- [AIM OF THE TASK]: Please reproduce the listing below word for word.

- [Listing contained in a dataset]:
+ + + +

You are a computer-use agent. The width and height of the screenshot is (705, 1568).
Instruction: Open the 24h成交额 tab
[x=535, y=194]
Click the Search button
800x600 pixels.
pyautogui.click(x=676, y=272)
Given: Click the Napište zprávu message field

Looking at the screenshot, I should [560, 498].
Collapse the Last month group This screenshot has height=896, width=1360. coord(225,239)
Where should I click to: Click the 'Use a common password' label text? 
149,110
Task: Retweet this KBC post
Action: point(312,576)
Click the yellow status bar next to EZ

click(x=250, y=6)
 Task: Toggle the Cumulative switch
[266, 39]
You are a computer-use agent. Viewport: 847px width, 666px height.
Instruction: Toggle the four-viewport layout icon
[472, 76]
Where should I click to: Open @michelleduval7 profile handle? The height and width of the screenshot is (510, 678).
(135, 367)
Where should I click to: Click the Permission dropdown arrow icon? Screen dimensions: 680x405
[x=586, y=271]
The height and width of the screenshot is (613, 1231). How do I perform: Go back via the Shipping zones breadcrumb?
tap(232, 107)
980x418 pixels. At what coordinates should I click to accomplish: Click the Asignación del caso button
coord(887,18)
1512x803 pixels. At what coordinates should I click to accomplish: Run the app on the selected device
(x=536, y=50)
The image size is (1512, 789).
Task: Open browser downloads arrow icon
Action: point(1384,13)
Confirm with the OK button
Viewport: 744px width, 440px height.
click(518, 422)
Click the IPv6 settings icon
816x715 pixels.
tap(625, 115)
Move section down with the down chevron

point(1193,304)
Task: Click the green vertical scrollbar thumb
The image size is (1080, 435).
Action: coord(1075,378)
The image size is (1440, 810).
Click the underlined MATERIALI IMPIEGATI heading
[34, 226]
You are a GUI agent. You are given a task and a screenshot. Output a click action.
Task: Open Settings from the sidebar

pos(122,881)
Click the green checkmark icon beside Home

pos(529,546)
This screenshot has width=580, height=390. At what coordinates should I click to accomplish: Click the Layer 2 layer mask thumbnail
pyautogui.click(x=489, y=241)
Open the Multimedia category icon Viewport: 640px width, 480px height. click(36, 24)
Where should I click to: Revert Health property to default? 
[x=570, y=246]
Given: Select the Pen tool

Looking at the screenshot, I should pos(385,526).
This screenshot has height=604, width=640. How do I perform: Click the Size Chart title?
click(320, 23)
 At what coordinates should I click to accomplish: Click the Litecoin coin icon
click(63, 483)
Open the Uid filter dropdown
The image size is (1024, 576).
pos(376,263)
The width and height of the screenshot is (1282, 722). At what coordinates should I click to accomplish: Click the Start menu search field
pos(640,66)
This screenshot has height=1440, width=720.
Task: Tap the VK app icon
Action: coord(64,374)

+ + + +

- [REPLY TO THE EXERCISE]:
You are a computer-use agent. The width and height of the screenshot is (705, 1568).
Instruction: Open the 24h成交额 tab
[x=535, y=194]
Click the Search button
800x600 pixels.
pyautogui.click(x=676, y=272)
Given: Click the Napište zprávu message field

Looking at the screenshot, I should [560, 498].
Collapse the Last month group This screenshot has height=896, width=1360. coord(225,239)
Where should I click to: Click the 'Use a common password' label text? 
149,110
Task: Retweet this KBC post
Action: point(312,576)
Click the yellow status bar next to EZ

click(x=250, y=6)
 Task: Toggle the Cumulative switch
[266, 39]
You are a computer-use agent. Viewport: 847px width, 666px height.
Instruction: Toggle the four-viewport layout icon
[472, 76]
Where should I click to: Open @michelleduval7 profile handle? The height and width of the screenshot is (510, 678).
(135, 367)
Where should I click to: Click the Permission dropdown arrow icon? Screen dimensions: 680x405
[x=586, y=271]
The height and width of the screenshot is (613, 1231). How do I perform: Go back via the Shipping zones breadcrumb?
tap(232, 107)
980x418 pixels. At what coordinates should I click to accomplish: Click the Asignación del caso button
coord(887,18)
1512x803 pixels. At what coordinates should I click to accomplish: Run the app on the selected device
(x=536, y=50)
The image size is (1512, 789).
Task: Open browser downloads arrow icon
Action: point(1384,13)
Confirm with the OK button
Viewport: 744px width, 440px height.
click(518, 422)
Click the IPv6 settings icon
816x715 pixels.
tap(625, 115)
Move section down with the down chevron

point(1193,304)
Task: Click the green vertical scrollbar thumb
The image size is (1080, 435).
Action: coord(1075,378)
The image size is (1440, 810).
Click the underlined MATERIALI IMPIEGATI heading
[34, 226]
You are a GUI agent. You are given a task and a screenshot. Output a click action.
Task: Open Settings from the sidebar

pos(122,881)
Click the green checkmark icon beside Home

pos(529,546)
This screenshot has width=580, height=390. At what coordinates should I click to accomplish: Click the Layer 2 layer mask thumbnail
pyautogui.click(x=489, y=241)
Open the Multimedia category icon Viewport: 640px width, 480px height. click(36, 24)
Where should I click to: Revert Health property to default? 
[x=570, y=246]
Given: Select the Pen tool

Looking at the screenshot, I should pos(385,526).
This screenshot has height=604, width=640. How do I perform: Click the Size Chart title?
click(320, 23)
 At what coordinates should I click to accomplish: Click the Litecoin coin icon
click(63, 483)
Open the Uid filter dropdown
The image size is (1024, 576).
pos(376,263)
The width and height of the screenshot is (1282, 722). At what coordinates should I click to accomplish: Click the Start menu search field
pos(640,66)
This screenshot has height=1440, width=720.
Task: Tap the VK app icon
Action: coord(64,374)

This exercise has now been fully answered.